• [Materials provided]
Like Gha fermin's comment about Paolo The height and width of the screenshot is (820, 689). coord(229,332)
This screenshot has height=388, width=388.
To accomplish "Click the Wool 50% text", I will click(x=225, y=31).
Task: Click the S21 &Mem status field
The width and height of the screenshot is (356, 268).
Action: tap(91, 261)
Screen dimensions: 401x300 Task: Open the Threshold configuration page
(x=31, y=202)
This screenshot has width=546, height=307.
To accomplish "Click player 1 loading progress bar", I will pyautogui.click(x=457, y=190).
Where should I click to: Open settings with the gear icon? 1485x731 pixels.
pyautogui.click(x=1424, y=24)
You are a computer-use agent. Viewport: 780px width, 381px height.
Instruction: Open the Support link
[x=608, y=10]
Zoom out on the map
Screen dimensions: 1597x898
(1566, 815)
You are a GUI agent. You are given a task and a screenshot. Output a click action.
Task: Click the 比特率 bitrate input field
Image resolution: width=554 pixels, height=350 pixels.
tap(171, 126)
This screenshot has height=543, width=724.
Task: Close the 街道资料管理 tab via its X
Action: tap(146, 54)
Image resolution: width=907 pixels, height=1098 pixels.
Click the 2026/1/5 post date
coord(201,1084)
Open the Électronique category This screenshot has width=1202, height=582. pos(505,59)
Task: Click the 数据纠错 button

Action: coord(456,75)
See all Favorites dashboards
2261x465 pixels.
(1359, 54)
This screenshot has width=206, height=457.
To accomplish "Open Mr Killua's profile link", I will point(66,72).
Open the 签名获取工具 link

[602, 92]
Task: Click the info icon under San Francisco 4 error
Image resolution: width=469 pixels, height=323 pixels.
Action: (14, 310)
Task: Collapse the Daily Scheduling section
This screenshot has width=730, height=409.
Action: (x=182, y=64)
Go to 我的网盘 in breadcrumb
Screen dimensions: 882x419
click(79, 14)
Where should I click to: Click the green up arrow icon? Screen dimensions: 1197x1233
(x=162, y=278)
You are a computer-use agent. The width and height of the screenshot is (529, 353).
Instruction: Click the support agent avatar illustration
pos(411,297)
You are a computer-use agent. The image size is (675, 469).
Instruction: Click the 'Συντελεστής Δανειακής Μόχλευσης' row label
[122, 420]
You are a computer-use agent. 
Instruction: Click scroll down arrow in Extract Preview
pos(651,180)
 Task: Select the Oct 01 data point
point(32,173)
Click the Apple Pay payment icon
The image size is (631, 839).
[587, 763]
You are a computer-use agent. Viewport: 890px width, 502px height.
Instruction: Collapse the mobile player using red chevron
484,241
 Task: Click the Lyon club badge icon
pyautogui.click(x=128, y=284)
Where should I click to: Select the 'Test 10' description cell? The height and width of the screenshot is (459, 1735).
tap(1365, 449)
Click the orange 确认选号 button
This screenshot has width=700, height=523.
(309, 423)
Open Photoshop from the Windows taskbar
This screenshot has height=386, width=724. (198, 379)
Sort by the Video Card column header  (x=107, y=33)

• [Problem] Please go through the data above and copy every line that has the word "computer".

• [Result of the exercise]
You are a computer-use agent. Viewport: 780px width, 381px height.
You are a computer-use agent. The width and height of the screenshot is (529, 353).
You are a computer-use agent. The image size is (675, 469).
You are a computer-use agent. 
You are a computer-use agent. Viewport: 890px width, 502px height.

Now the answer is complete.